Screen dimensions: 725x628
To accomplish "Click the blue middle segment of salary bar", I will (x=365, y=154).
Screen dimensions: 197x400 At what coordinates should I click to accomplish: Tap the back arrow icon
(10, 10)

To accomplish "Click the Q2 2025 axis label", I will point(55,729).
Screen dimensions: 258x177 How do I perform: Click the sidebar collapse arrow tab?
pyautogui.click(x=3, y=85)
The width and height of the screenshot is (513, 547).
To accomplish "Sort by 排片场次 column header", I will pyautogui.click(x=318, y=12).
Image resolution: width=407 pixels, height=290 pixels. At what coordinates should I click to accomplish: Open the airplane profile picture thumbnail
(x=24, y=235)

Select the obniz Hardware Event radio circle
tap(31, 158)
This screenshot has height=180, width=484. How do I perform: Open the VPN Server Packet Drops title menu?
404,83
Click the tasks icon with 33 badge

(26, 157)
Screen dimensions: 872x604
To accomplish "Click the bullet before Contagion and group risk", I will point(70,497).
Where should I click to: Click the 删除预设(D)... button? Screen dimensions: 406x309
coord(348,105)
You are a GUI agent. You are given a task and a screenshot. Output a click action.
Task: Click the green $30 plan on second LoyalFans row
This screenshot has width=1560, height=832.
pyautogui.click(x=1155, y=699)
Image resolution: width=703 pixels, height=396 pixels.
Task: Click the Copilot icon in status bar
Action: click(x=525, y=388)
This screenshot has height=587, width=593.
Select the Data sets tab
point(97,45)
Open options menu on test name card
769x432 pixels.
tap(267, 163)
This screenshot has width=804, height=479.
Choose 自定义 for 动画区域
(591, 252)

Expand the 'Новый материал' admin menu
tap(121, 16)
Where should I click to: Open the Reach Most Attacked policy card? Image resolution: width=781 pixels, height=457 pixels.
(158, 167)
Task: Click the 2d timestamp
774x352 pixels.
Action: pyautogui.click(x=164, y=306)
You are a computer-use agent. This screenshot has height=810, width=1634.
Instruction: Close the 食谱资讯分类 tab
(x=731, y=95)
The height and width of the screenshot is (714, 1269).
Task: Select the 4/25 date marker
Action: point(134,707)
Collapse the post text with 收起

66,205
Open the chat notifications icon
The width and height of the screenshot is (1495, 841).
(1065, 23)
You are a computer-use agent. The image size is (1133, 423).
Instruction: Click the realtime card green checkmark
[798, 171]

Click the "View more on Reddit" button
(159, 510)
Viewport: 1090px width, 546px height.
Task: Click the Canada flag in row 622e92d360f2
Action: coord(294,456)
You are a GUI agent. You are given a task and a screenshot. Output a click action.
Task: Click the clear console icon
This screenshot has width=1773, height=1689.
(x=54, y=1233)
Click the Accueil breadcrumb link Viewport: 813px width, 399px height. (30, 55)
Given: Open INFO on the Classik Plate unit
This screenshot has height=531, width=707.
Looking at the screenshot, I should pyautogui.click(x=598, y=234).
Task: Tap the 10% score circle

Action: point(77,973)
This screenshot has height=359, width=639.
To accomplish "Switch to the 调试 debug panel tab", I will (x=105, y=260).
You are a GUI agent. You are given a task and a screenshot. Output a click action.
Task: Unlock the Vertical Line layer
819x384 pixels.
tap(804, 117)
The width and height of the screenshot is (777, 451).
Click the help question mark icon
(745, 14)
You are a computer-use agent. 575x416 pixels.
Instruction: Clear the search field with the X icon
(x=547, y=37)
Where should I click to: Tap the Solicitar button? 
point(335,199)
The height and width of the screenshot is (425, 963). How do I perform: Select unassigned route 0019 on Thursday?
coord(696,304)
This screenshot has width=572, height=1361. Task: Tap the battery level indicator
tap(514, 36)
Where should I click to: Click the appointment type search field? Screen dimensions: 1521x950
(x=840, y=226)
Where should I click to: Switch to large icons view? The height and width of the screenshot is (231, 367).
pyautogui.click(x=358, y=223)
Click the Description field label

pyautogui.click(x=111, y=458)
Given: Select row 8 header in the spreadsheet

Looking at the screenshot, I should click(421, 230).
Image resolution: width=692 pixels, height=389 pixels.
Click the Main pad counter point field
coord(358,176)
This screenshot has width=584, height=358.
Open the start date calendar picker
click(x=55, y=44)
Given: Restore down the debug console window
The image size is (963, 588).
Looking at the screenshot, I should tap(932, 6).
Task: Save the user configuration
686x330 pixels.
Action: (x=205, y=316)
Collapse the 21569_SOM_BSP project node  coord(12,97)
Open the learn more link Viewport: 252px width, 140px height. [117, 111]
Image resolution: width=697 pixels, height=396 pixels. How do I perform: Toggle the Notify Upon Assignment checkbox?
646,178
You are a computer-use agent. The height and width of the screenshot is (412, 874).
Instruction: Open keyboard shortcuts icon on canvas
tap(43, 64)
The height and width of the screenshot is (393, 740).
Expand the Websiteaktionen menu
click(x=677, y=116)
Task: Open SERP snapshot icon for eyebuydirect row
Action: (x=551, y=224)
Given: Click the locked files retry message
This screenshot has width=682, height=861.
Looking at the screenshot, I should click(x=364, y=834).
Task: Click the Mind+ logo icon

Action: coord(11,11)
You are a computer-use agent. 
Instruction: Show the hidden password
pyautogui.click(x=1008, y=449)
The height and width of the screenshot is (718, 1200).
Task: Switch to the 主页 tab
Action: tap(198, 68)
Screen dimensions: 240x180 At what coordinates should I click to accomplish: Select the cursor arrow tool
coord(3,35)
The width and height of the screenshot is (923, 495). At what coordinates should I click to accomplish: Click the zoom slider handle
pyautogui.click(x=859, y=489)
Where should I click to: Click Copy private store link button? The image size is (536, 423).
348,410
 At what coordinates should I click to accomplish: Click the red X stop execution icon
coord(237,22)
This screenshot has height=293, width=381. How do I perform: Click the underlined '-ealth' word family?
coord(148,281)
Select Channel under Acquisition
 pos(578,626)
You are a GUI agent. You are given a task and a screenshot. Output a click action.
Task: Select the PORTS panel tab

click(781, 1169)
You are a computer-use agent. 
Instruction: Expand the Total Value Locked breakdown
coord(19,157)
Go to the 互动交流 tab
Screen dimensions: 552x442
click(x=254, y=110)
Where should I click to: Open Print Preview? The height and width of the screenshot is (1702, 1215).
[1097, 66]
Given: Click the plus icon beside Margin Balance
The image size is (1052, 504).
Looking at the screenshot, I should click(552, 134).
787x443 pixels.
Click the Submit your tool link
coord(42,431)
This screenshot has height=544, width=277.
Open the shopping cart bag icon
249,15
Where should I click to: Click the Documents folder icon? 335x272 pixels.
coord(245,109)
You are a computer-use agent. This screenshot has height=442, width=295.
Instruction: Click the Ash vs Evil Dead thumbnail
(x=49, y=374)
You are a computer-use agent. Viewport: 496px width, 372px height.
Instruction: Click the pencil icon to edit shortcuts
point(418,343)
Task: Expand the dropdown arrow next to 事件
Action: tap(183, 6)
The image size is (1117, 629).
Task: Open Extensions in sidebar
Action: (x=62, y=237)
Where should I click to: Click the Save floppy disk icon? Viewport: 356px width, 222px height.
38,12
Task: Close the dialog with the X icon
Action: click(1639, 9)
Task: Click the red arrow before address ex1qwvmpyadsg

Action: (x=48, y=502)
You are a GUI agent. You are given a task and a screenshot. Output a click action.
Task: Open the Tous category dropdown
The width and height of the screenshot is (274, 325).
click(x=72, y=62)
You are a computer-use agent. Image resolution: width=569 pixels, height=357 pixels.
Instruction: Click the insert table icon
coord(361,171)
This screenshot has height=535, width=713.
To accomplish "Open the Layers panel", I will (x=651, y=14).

_ _ _ _

## The request
Rewrite the rows above, changing every "Screen dimensions" to "Screen size" and leaving everything else unchanged.

## Result of the exercise
Screen size: 725x628
To accomplish "Click the blue middle segment of salary bar", I will (x=365, y=154).
Screen size: 197x400 At what coordinates should I click to accomplish: Tap the back arrow icon
(10, 10)

To accomplish "Click the Q2 2025 axis label", I will point(55,729).
Screen size: 258x177 How do I perform: Click the sidebar collapse arrow tab?
pyautogui.click(x=3, y=85)
The width and height of the screenshot is (513, 547).
To accomplish "Sort by 排片场次 column header", I will pyautogui.click(x=318, y=12).
Image resolution: width=407 pixels, height=290 pixels. At what coordinates should I click to accomplish: Open the airplane profile picture thumbnail
(x=24, y=235)

Select the obniz Hardware Event radio circle
tap(31, 158)
This screenshot has height=180, width=484. How do I perform: Open the VPN Server Packet Drops title menu?
404,83
Click the tasks icon with 33 badge

(26, 157)
Screen size: 872x604
To accomplish "Click the bullet before Contagion and group risk", I will point(70,497).
Where should I click to: Click the 删除预设(D)... button? Screen size: 406x309
coord(348,105)
You are a GUI agent. You are given a task and a screenshot. Output a click action.
Task: Click the green $30 plan on second LoyalFans row
This screenshot has width=1560, height=832.
pyautogui.click(x=1155, y=699)
Image resolution: width=703 pixels, height=396 pixels.
Task: Click the Copilot icon in status bar
Action: click(x=525, y=388)
This screenshot has height=587, width=593.
Select the Data sets tab
point(97,45)
Open options menu on test name card
769x432 pixels.
tap(267, 163)
This screenshot has width=804, height=479.
Choose 自定义 for 动画区域
(591, 252)

Expand the 'Новый материал' admin menu
tap(121, 16)
Where should I click to: Open the Reach Most Attacked policy card? Image resolution: width=781 pixels, height=457 pixels.
(158, 167)
Task: Click the 2d timestamp
774x352 pixels.
Action: pyautogui.click(x=164, y=306)
You are a computer-use agent. This screenshot has height=810, width=1634.
Instruction: Close the 食谱资讯分类 tab
(x=731, y=95)
The height and width of the screenshot is (714, 1269).
Task: Select the 4/25 date marker
Action: point(134,707)
Collapse the post text with 收起

66,205
Open the chat notifications icon
The width and height of the screenshot is (1495, 841).
(1065, 23)
You are a computer-use agent. The image size is (1133, 423).
Instruction: Click the realtime card green checkmark
[798, 171]

Click the "View more on Reddit" button
(159, 510)
Viewport: 1090px width, 546px height.
Task: Click the Canada flag in row 622e92d360f2
Action: coord(294,456)
You are a GUI agent. You are given a task and a screenshot. Output a click action.
Task: Click the clear console icon
This screenshot has width=1773, height=1689.
(x=54, y=1233)
Click the Accueil breadcrumb link Viewport: 813px width, 399px height. (30, 55)
Given: Open INFO on the Classik Plate unit
This screenshot has height=531, width=707.
Looking at the screenshot, I should pyautogui.click(x=598, y=234).
Task: Tap the 10% score circle

Action: point(77,973)
This screenshot has height=359, width=639.
To accomplish "Switch to the 调试 debug panel tab", I will (x=105, y=260).
You are a GUI agent. You are given a task and a screenshot. Output a click action.
Task: Unlock the Vertical Line layer
819x384 pixels.
tap(804, 117)
The width and height of the screenshot is (777, 451).
Click the help question mark icon
(745, 14)
You are a computer-use agent. 575x416 pixels.
Instruction: Clear the search field with the X icon
(x=547, y=37)
Where should I click to: Tap the Solicitar button? 
point(335,199)
The height and width of the screenshot is (425, 963). How do I perform: Select unassigned route 0019 on Thursday?
coord(696,304)
This screenshot has width=572, height=1361. Task: Tap the battery level indicator
tap(514, 36)
Where should I click to: Click the appointment type search field? Screen size: 1521x950
(x=840, y=226)
Where should I click to: Switch to large icons view? The height and width of the screenshot is (231, 367).
pyautogui.click(x=358, y=223)
Click the Description field label

pyautogui.click(x=111, y=458)
Given: Select row 8 header in the spreadsheet

Looking at the screenshot, I should click(421, 230).
Image resolution: width=692 pixels, height=389 pixels.
Click the Main pad counter point field
coord(358,176)
This screenshot has width=584, height=358.
Open the start date calendar picker
click(x=55, y=44)
Given: Restore down the debug console window
The image size is (963, 588).
Looking at the screenshot, I should tap(932, 6).
Task: Save the user configuration
686x330 pixels.
Action: (x=205, y=316)
Collapse the 21569_SOM_BSP project node  coord(12,97)
Open the learn more link Viewport: 252px width, 140px height. [117, 111]
Image resolution: width=697 pixels, height=396 pixels. How do I perform: Toggle the Notify Upon Assignment checkbox?
646,178
You are a computer-use agent. The height and width of the screenshot is (412, 874).
Instruction: Open keyboard shortcuts icon on canvas
tap(43, 64)
The height and width of the screenshot is (393, 740).
Expand the Websiteaktionen menu
click(x=677, y=116)
Task: Open SERP snapshot icon for eyebuydirect row
Action: (x=551, y=224)
Given: Click the locked files retry message
This screenshot has width=682, height=861.
Looking at the screenshot, I should click(x=364, y=834).
Task: Click the Mind+ logo icon

Action: coord(11,11)
You are a computer-use agent. 
Instruction: Show the hidden password
pyautogui.click(x=1008, y=449)
The height and width of the screenshot is (718, 1200).
Task: Switch to the 主页 tab
Action: tap(198, 68)
Screen size: 240x180 At what coordinates should I click to accomplish: Select the cursor arrow tool
coord(3,35)
The width and height of the screenshot is (923, 495). At what coordinates should I click to accomplish: Click the zoom slider handle
pyautogui.click(x=859, y=489)
Where should I click to: Click Copy private store link button? The image size is (536, 423).
348,410
 At what coordinates should I click to accomplish: Click the red X stop execution icon
coord(237,22)
This screenshot has height=293, width=381. How do I perform: Click the underlined '-ealth' word family?
coord(148,281)
Select Channel under Acquisition
 pos(578,626)
You are a GUI agent. You are given a task and a screenshot. Output a click action.
Task: Select the PORTS panel tab

click(781, 1169)
You are a computer-use agent. 
Instruction: Expand the Total Value Locked breakdown
coord(19,157)
Go to the 互动交流 tab
Screen size: 552x442
click(x=254, y=110)
Where should I click to: Open Print Preview? The height and width of the screenshot is (1702, 1215).
[1097, 66]
Given: Click the plus icon beside Margin Balance
The image size is (1052, 504).
Looking at the screenshot, I should click(552, 134).
787x443 pixels.
Click the Submit your tool link
coord(42,431)
This screenshot has height=544, width=277.
Open the shopping cart bag icon
249,15
Where should I click to: Click the Documents folder icon? 335x272 pixels.
coord(245,109)
You are a computer-use agent. This screenshot has height=442, width=295.
Instruction: Click the Ash vs Evil Dead thumbnail
(x=49, y=374)
You are a computer-use agent. Viewport: 496px width, 372px height.
Instruction: Click the pencil icon to edit shortcuts
point(418,343)
Task: Expand the dropdown arrow next to 事件
Action: tap(183, 6)
The image size is (1117, 629).
Task: Open Extensions in sidebar
Action: (x=62, y=237)
Where should I click to: Click the Save floppy disk icon? Viewport: 356px width, 222px height.
38,12
Task: Close the dialog with the X icon
Action: click(1639, 9)
Task: Click the red arrow before address ex1qwvmpyadsg

Action: (x=48, y=502)
You are a GUI agent. You are given a task and a screenshot. Output a click action.
Task: Open the Tous category dropdown
The width and height of the screenshot is (274, 325).
click(x=72, y=62)
You are a computer-use agent. Image resolution: width=569 pixels, height=357 pixels.
Instruction: Click the insert table icon
coord(361,171)
This screenshot has height=535, width=713.
To accomplish "Open the Layers panel", I will (x=651, y=14).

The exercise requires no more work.